What to do: Copy, from the data below, each line that has the word "Шелков".
------ Extracted entries
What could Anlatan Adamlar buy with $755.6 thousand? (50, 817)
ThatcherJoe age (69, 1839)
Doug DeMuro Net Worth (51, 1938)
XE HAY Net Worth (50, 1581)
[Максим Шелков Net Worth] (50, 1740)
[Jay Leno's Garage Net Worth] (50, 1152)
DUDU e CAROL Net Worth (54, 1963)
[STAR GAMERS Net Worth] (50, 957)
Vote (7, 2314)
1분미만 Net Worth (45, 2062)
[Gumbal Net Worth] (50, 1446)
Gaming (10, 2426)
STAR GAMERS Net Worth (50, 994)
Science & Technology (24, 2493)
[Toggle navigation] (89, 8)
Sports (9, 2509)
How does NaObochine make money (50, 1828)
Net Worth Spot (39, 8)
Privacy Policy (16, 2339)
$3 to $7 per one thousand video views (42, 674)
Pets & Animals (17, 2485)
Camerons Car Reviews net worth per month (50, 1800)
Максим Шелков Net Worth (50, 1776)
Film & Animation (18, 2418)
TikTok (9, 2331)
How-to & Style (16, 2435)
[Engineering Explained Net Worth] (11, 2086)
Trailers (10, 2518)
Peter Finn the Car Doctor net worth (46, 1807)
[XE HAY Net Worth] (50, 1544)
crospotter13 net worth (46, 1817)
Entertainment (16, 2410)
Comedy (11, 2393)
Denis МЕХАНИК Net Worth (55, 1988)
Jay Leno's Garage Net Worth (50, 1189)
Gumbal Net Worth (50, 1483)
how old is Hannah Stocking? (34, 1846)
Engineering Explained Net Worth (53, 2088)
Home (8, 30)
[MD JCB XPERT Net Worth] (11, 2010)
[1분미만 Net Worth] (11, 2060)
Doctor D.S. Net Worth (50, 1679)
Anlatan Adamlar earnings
------------
Solution:
[Максим Шелков Net Worth] (50, 1740)
Максим Шелков Net Worth (50, 1776)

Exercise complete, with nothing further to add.